Die Gene, die den Pilzen die Fähigkeit zum Beeinflussen der Gehirne ihrer Feinde gaben, entwickelten sich nicht mehrfach in verschiedenen Pilzarten, ergab die Untersuchung. Sondern offenbar waren bestimmte Erbgutabschnitte von der einen Pilzart in die andere geraten. Ein sogenannter „horizontaler Gentransfer“ zwischen Arten, womöglich vermittelt über Bakterien als Erbguttransporter.

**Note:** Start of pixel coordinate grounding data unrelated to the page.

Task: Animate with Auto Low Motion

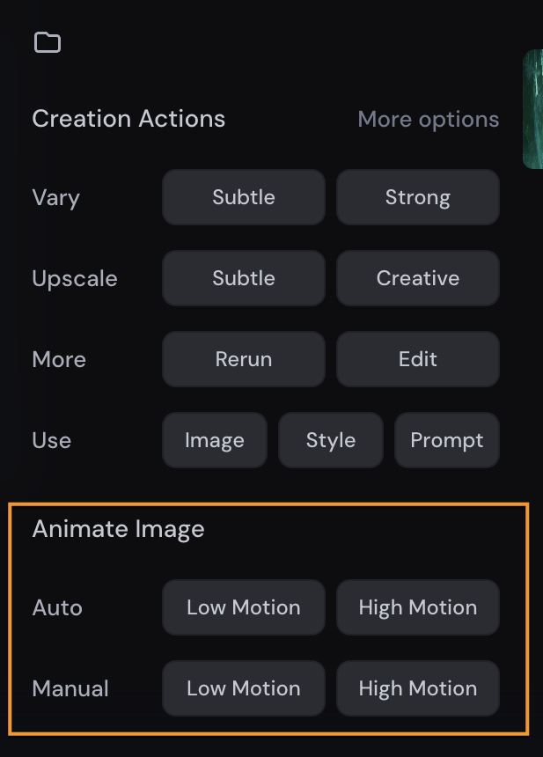Action: (x=244, y=607)
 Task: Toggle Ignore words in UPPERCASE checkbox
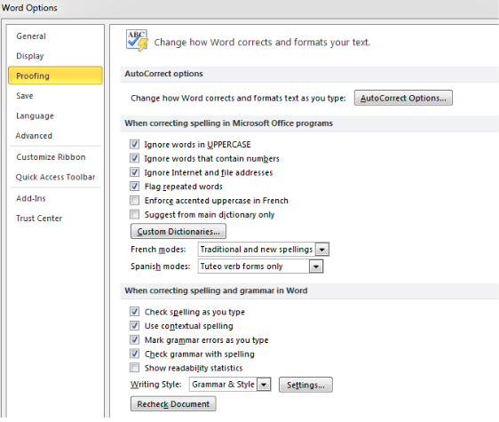click(x=134, y=144)
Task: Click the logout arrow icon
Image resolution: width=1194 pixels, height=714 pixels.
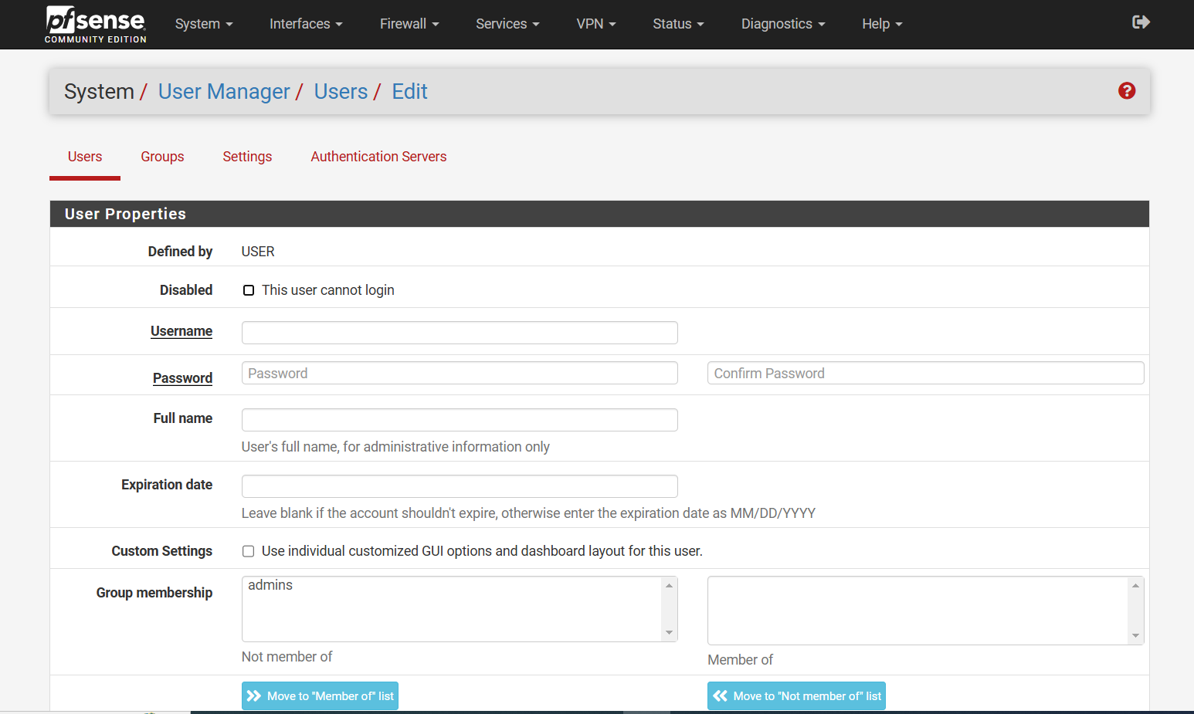Action: (x=1141, y=22)
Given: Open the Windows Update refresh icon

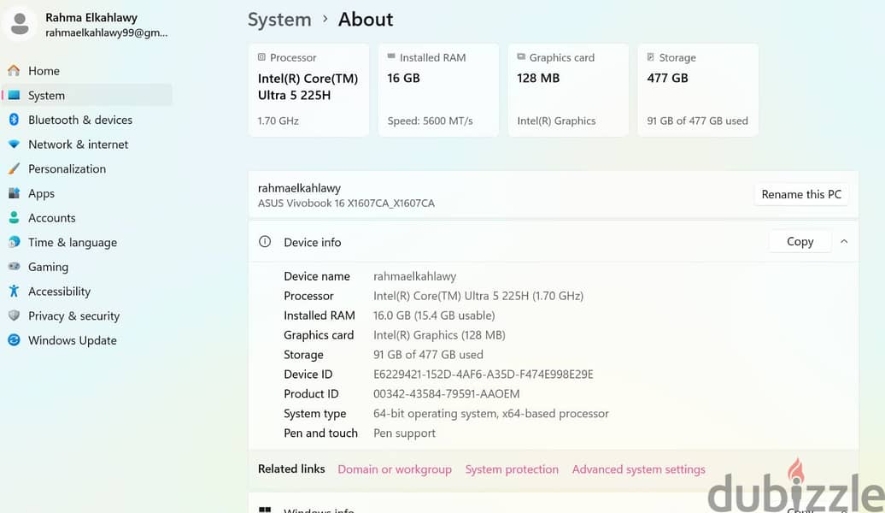Looking at the screenshot, I should point(15,340).
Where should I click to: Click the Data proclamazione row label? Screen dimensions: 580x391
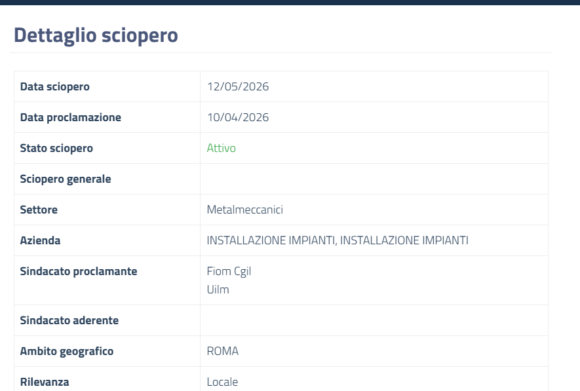click(x=71, y=117)
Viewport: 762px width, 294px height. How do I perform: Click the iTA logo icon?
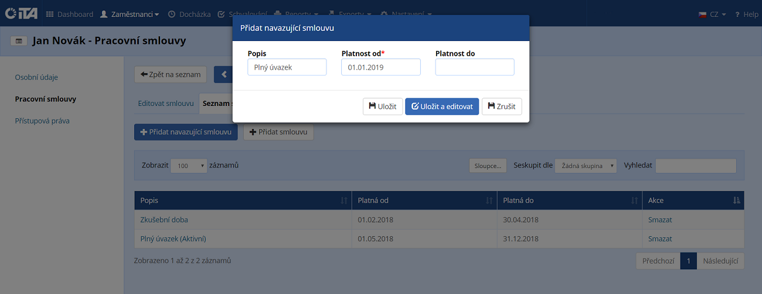[x=21, y=13]
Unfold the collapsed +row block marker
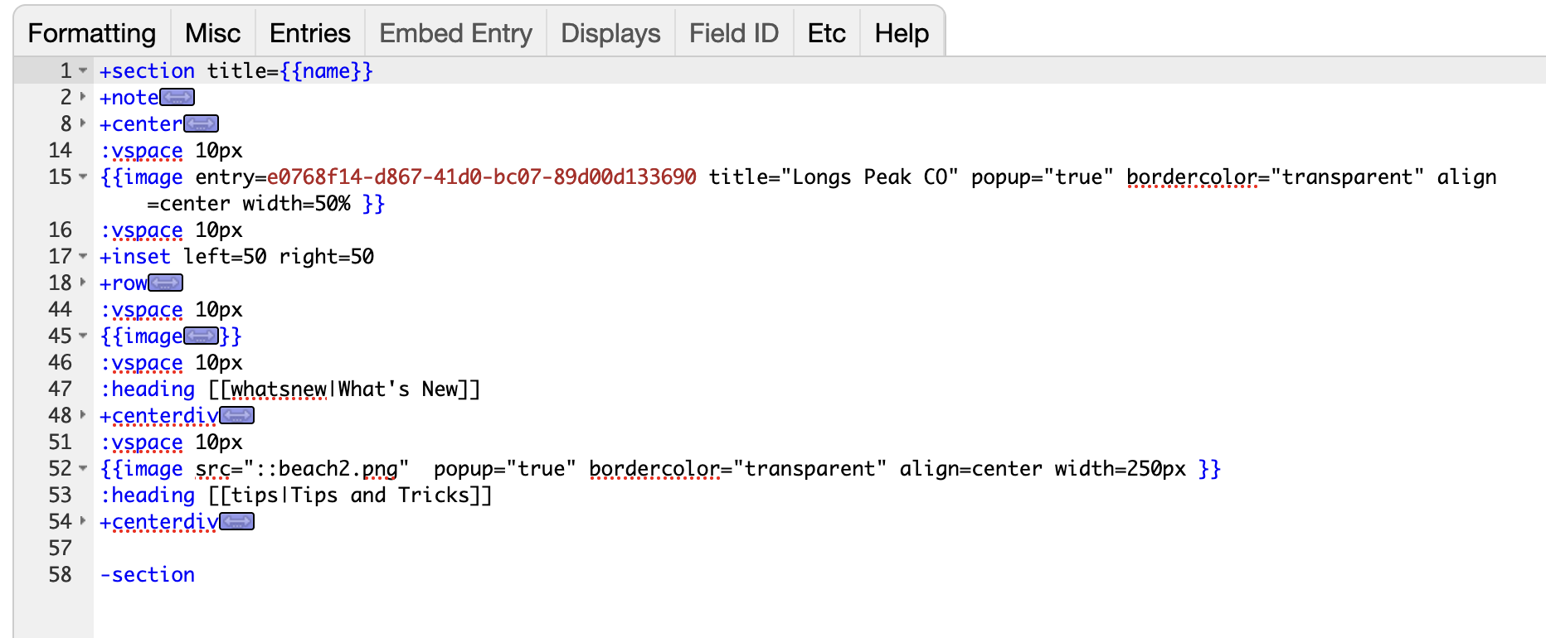 tap(165, 283)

Inwieweit vom Pilz-Snack „breite“ Insekten plötzlich „die Welt verstehen“ oder sich wie Alice größer oder kleiner oder schlangenartig fühlen, ist nicht bekannt. Bei Menschen ist die halluzinogene Wirkung hingegen hinreichend belegt, Selbstexperimente sind daher weder notwendig noch empfehlenswert. Es sei denn, man ist einer der Patienten, an denen in den klinischen Studien und unter ärztlicher Aufsicht untersucht wird, ob Psilocybin Depressionen, Angst- und Zwangsstörungen oder Migräne lindern kann.

Der „Erbonkel“ – Geschichten rund um Gene, jedes Wochenende.